When I got to the top of the hill and stood in the shadow of the entrance to the church with its big wooden double doors, flanked on each side by a Norman tower graced with several stained glass windows, the left tower with the spire and cross at its top, the right containing the bell, I paused in my walk, put my hands in my pockets, looked up to the bell tower and wondered just how big that bell was. It was while pondering this question that I heard the clunky thud of the church doors opening and closing and on looking over I saw a figure coming towards me dressed in the black habit and black beard of a Jesuit, which struck me as odd as there were no Jesuits in the parish that I had heard of.

I could not see his face. It was hidden in the shadows of the old fashioned cowl he had covering his head. He approached me slowly with a steady step until he stood in front of me. For some reason, the angle of the sun, the weight of his cowl, I could not see his face apart from the black beard, tight, grim lips, the tip of a hooked nose above the moustache. The rest vanished into the darkness of the hood he wore despite the warming of the day.

I greeted him with the usual “Hello; nice day, isn’t it?”, or some such thing that we say without thinking when meeting strangers. It gets muddled in my head now, but there was no response. The figure stood in front of me without moving, very still, like one of those human mannequins tourists are delighted by in Europe, a Marie Antoinette, a silver clown, or a marble Dante with his book. He seemed very solid at first, but then I noticed that his form shimmered in the light as do those mirages of dark water that lie across the road in the summer heat and vanish as soon as you see them.

The silence of this apparition, for so it seemed to be, unnerved me. I stepped back, took my hands from my pockets and prepared to retreat. But the form continued to stand there without a sound or movement. Now more unnerved, I challenged him with, “Are you all right Father? Can I help you?’

There was no sound, no movement, except for the subtle, almost undetectable, shimmer I referred to before, but then a voice that seemed to come from some distant place, some distant time, cried out, as if wailing at a death, “What have you done? What have you done?” And with that, the figure raised his right hand and pointed it, while turning his body, calling out all the while, “What have you done?”

He spoke in French, a language I understand, but with an accent I had not heard before. I still am not sure if I understood him correctly, but I was so transfixed by the voice and the movement as I followed his hand pointing at the world around us, that I seemed to comprehend him nevertheless and was surprised when a sudden feeling of intense melancholy swept over me. Tears filled my eyes, and I fell to the ground at his feet, overwhelmed by sudden grief.

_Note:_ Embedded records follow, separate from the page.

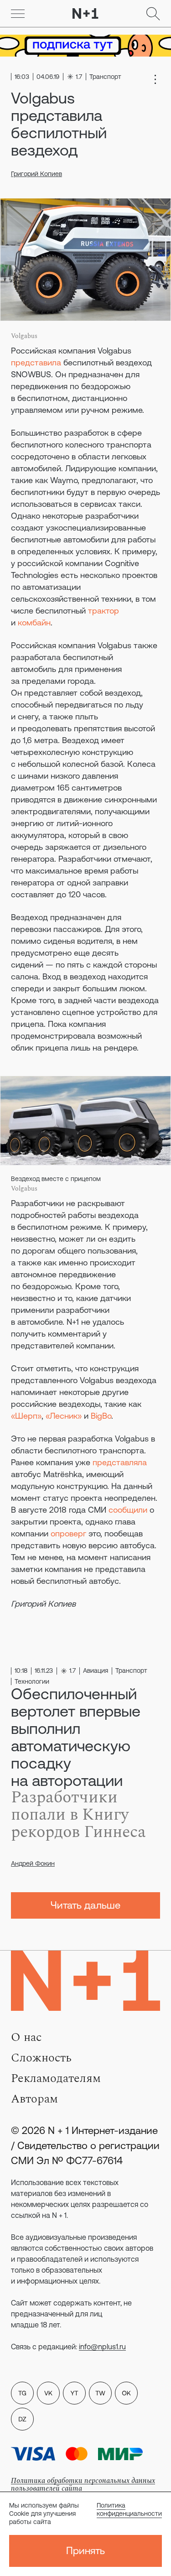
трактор (103, 610)
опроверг (68, 1533)
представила (36, 362)
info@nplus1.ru (102, 2346)
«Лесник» (64, 1416)
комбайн (34, 622)
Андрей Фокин (33, 1863)
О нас (26, 2037)
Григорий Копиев (36, 173)
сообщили (128, 1509)
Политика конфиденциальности (129, 2509)
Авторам (34, 2099)
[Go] (18, 14)
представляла (120, 1462)
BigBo (101, 1416)
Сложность (41, 2058)
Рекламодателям (56, 2078)
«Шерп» (26, 1416)
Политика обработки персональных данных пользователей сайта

He stopped turning, looked at me, lowered his hand, and bowed his head. He began to turn away from me. I reached out to try to stop him, but my hand passed through air. I struggled to my feet, wiping away the tears that still bathed my eyes, trying to restore my equilibrium, but he did not stop and kept walking back towards the doors, his shoulders and back bent, his head lowered and, through my own tears, I saw signs of a man sobbing uncontrollably. I managed to shout out, “Who are you?’ perhaps an unfair thing to ask when I was not even sure who I was.“Your name?” And protested, “I’ve done nothing, just lived.”

He stopped, turned his head to look at me over his shoulder and with a voice that came from a deep abyss said, again, “What have you done? What have you done? Terrible things, terrible things,” each word a moan, or so it seemed, as he turned his head away and walked slowly back to the door of the church where his shimmering figure merged with the door and dissolved into the shadows as if he had never been.

The encounter so disturbed me that I felt paralyzed for some seconds until I regained my senses and, shaken, decided to turn back towards home. As I walked slowly back into the town, I reflected on the melancholy encounter, what it meant, that question from the past demanding an explanation from the present, about our destruction of the future. For that was what it was. Of that I am sure.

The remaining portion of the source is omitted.